● Data to use:
※ ※ ※

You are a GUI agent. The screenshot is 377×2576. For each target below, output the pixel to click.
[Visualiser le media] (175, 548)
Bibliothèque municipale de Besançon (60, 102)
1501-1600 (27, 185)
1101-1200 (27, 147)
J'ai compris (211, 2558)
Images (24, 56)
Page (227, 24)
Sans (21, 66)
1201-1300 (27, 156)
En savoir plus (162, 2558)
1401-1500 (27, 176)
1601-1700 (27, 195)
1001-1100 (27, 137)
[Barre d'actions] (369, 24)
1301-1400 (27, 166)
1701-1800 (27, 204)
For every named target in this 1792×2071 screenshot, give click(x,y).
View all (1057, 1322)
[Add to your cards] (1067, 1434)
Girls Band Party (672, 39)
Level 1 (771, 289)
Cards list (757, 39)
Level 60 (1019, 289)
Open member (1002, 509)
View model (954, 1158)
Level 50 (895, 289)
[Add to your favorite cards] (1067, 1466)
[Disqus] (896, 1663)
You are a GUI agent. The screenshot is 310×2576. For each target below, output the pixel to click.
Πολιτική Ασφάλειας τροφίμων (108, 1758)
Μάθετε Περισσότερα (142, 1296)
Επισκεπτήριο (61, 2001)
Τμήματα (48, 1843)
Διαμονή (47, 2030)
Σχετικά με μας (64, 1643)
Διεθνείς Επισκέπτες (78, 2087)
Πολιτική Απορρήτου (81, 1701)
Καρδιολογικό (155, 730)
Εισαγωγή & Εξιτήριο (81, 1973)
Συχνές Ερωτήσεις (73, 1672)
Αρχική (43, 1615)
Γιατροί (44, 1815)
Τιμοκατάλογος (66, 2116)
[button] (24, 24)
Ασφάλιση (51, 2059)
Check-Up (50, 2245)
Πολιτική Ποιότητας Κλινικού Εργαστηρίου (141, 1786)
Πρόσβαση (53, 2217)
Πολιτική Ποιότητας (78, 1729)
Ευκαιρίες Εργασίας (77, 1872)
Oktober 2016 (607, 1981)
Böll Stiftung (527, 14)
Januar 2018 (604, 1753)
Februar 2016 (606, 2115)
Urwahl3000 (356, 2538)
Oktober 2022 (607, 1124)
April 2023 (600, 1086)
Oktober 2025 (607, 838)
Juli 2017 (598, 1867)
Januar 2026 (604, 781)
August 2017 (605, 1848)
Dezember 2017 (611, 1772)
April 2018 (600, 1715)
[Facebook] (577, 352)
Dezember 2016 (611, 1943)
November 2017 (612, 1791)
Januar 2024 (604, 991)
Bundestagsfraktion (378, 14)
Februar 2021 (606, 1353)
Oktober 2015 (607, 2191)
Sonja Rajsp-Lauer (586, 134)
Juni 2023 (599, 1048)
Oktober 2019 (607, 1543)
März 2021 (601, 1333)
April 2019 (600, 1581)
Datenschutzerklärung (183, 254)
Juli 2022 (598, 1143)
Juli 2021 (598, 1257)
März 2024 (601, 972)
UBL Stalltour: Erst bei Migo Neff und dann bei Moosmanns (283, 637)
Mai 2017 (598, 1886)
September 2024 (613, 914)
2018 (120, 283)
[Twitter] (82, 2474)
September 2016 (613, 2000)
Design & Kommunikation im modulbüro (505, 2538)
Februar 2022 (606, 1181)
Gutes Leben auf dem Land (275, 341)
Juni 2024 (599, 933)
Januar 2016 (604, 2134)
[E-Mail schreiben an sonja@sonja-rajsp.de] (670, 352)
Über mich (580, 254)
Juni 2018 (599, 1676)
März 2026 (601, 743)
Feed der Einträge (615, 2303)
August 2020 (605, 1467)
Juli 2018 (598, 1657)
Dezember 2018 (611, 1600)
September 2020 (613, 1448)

※ ※ ※

● Exercise prompt: From the line that contains "Ευκαιρίες Εργασίας (77, 1872)" down to the last line above, print each line exactly as it appears.

● Written solution:
Ευκαιρίες Εργασίας (77, 1872)
Oktober 2016 (607, 1981)
Böll Stiftung (527, 14)
Januar 2018 (604, 1753)
Februar 2016 (606, 2115)
Urwahl3000 (356, 2538)
Oktober 2022 (607, 1124)
April 2023 (600, 1086)
Oktober 2025 (607, 838)
Juli 2017 (598, 1867)
Januar 2026 (604, 781)
August 2017 (605, 1848)
Dezember 2017 (611, 1772)
April 2018 (600, 1715)
[Facebook] (577, 352)
Dezember 2016 (611, 1943)
November 2017 (612, 1791)
Januar 2024 (604, 991)
Bundestagsfraktion (378, 14)
Februar 2021 (606, 1353)
Oktober 2015 (607, 2191)
Sonja Rajsp-Lauer (586, 134)
Juni 2023 (599, 1048)
Oktober 2019 (607, 1543)
März 2021 (601, 1333)
April 2019 (600, 1581)
Datenschutzerklärung (183, 254)
Juli 2022 (598, 1143)
Juli 2021 (598, 1257)
März 2024 (601, 972)
UBL Stalltour: Erst bei Migo Neff und dann bei Moosmanns (283, 637)
Mai 2017 (598, 1886)
September 2024 (613, 914)
2018 (120, 283)
[Twitter] (82, 2474)
September 2016 (613, 2000)
Design & Kommunikation im modulbüro (505, 2538)
Februar 2022 (606, 1181)
Gutes Leben auf dem Land (275, 341)
Juni 2024 (599, 933)
Januar 2016 (604, 2134)
[E-Mail schreiben an sonja@sonja-rajsp.de] (670, 352)
Über mich (580, 254)
Juni 2018 (599, 1676)
März 2026 (601, 743)
Feed der Einträge (615, 2303)
August 2020 (605, 1467)
Juli 2018 (598, 1657)
Dezember 2018 (611, 1600)
September 2020 (613, 1448)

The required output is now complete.